Наставник выдернул клинок одним резким, отточенным движением. Тяжело выдохнув, он провёл тыльной стороной ладони по лицу, оставляя на коже липкие, тёплые полосы. На лезвии, забрызганном алой влагой, вспыхнули руны – древняя гравировка задышала неровным багровым светом. Он склонил голову, сжал пальцы в замок и, прикрыв глаза, влился в общий гортанный ропот. Глухое бормотание набирало мощь, сливаясь в рваный, мерно нарастающий хор. Воздух с каждой секундой густел, напитываясь силой их слов. Он дрожал, вибрировал, выл от напряжения. Птицы, ещё недавно парившие в небе, с пронзительными криками заметались и устремились прочь, подальше от этого места.
Вдруг наступила тишина. Глубокая, абсолютная, давящая, будто сама природа замерла в ужасе. Не стало слышно ни ветра, ни щебета – ничего, кроме собственного сердца, колотящегося где-то в горле.

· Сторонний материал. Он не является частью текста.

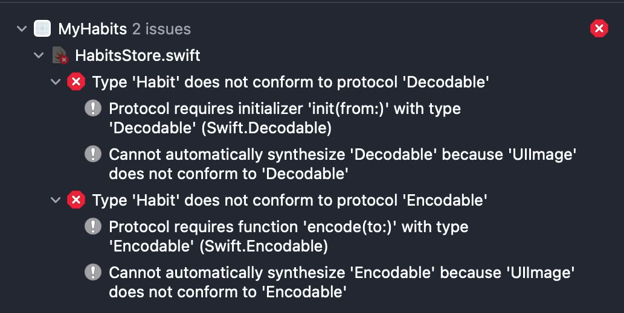This screenshot has height=313, width=624.
Task: Open the 'init(from:)' protocol requirement note
Action: pos(285,118)
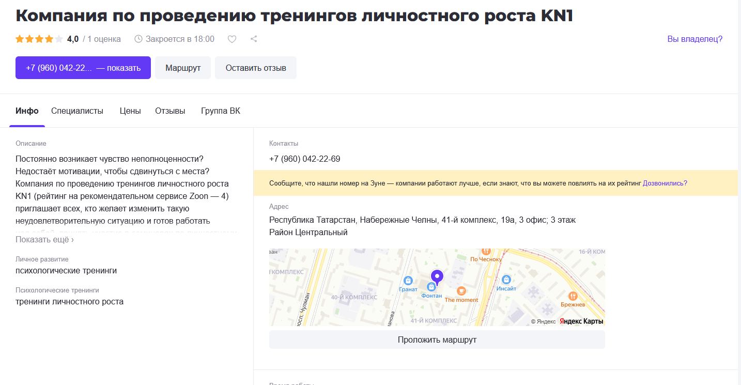741x385 pixels.
Task: Open the Группа ВК tab
Action: [x=221, y=111]
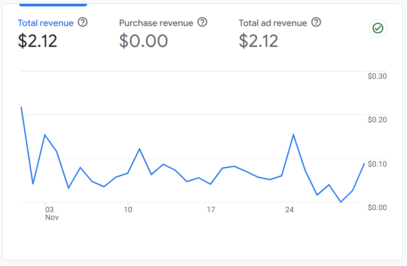Screen dimensions: 407x266
Task: Click the $0.30 y-axis label
Action: (x=377, y=76)
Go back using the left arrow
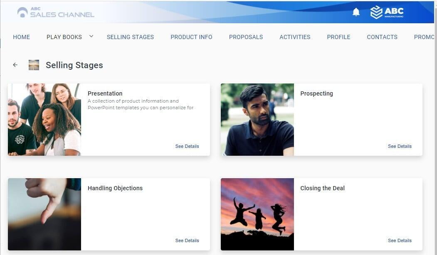The height and width of the screenshot is (255, 437). [15, 65]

И тогда кровь зашевелилась.
Алые потоки дёрнулись, будто по ним ударили невидимым кнутом, и поползли. Сначала медленно, нерешительно, затем – быстрее, увереннее. Они вытягивались в тонкие, извилистые нити, сплетаясь в сложные, забытые миром узоры. Края этих кровавых линий дымились, словно кровь кипела, а по мере завершения рисунка земля под ним содрогнулась и издала низкий, протяжный стон.
Ритуал был завершён.
Небо на глазах почернело. Тьма, как густая чернильная клякса, поползла вверх, сжирая солнце, пока не поглотила его целиком. Воздух затрещал – сначала тихо, но с каждой секундой треск нарастал, становился резче, оглушительнее, будто сама реальность рвалась по швам. Грань содрогнулась, и по её невидимой поверхности побежали трещины, изливая в мир багровый, ядовитый свет. Оттуда, из разлома, хлестнуло чёрное пламя. Оно вспыхнуло яростно, рванувшись во все стороны кривыми, ненасытными языками. Этот огонь не грел – он высасывал тепло, жизнь, саму надежду. В его пустоте не было ничего, кроме всепоглощающего холода, который резал кожу, впивался в рёбра, проникал в самую душу.